Among other details now known about Lewis, Young said, are his profession (barber), the year that he joined the church (1843), and the name of the man (William Smith, brother of LDS Church founder Joseph Smith) who ordained him to the LDS priesthood. Apart from being a Mormon elder in the 1840s, Lewis was unique in other ways, Young said: "He was a member of the first black abolitionist society in Boston.
"To have a group of black men working as an abolitionist society was an extremely rare thing."
It's the kind of story that would be interesting whether or not Lewis had been a Latter-day Saint. Which is one of the things Gray values about the trilogy. Gray was not available to be interviewed by the Daily Herald on account of illness, but said in a 2008 interview with Mormon Artist magazine that the stories of historical black Mormons are universal.
"You don't have to be LDS to appreciate their stories, you don't have to be black to appreciate their stories," Gray said.

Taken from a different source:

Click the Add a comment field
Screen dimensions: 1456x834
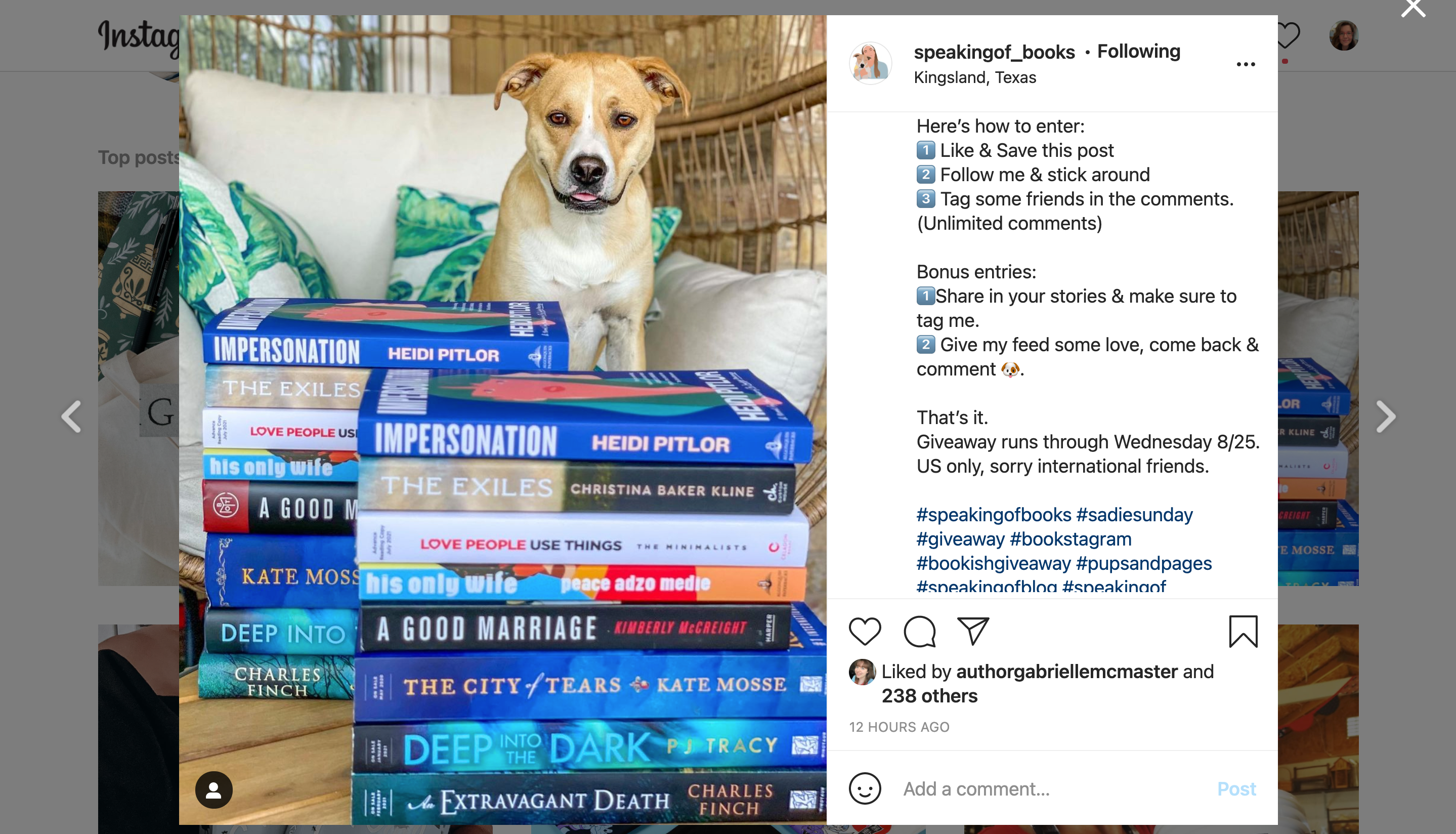(x=1053, y=789)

Exploring a difficult history
Another reason to reissue the "Standing on the Promises" books -- the final two volumes will be available from Zarahemla later this year -- is to continue to educate people both inside and outside the LDS Church about the sometimes rocky history of blacks and Mormons. As Bigelow put it, "With Mormonism's difficult past racial history, I think it's extremely important to share these stories of early black Mormon pioneers."
Sometime in the latter half of the 19th century, church officials began a practice of withholding the LDS priesthood from black members that continued until 1978. LDS Church officials have publicly stated that the origins of the priesthood ban are unknown, though many attribute it to statements made by Brigham Young and other early LDS leaders.
Black Latter-day Saints remained something of a rarity in the early decades of the 20th century, but the "Standing on the Promises" books bring many of their stories to light. Young said that she's always been touched by the history of Len and Mary Hope, black Latter-day Saints who lived in Cincinnati.
The Hopes remained faithful members of the church throughout their lives, despite being asked by their bishop -- under pressure from white Latter-day Saints -- to not attend meetings with their Cincinnati congregation. "Their response was, 'Can we still pay tithing?'" Young said. "The missionaries would go to their home so they could take the sacrament. They would serve homemade ice cream and barbecue."
Young said that the authors also have been able to correct errors that have come to light in the decade that has passed since the books were first published. "We want these books to be available in the future, and we want them to be accurate," she said.
One inconsistency that Young and Gray knew about when "One More River to Cross" first went to press has also been addressed. In 2000, the authors had no photograph available of Jane Manning James, a major figure in the book, and perhaps the most famous black Mormon of the pioneer era. Deseret Book used a stock historical image on the book's cover instead.
Later on, descendants of James contacted the authors to share a photo from James's later years that has since been widely circulated -- and is now on the cover of the Zarahemla edition of "One More River to Cross."
"It's a gorgeous picture," Young said. One more detail to enrich the authors' revisitation of a timeless story.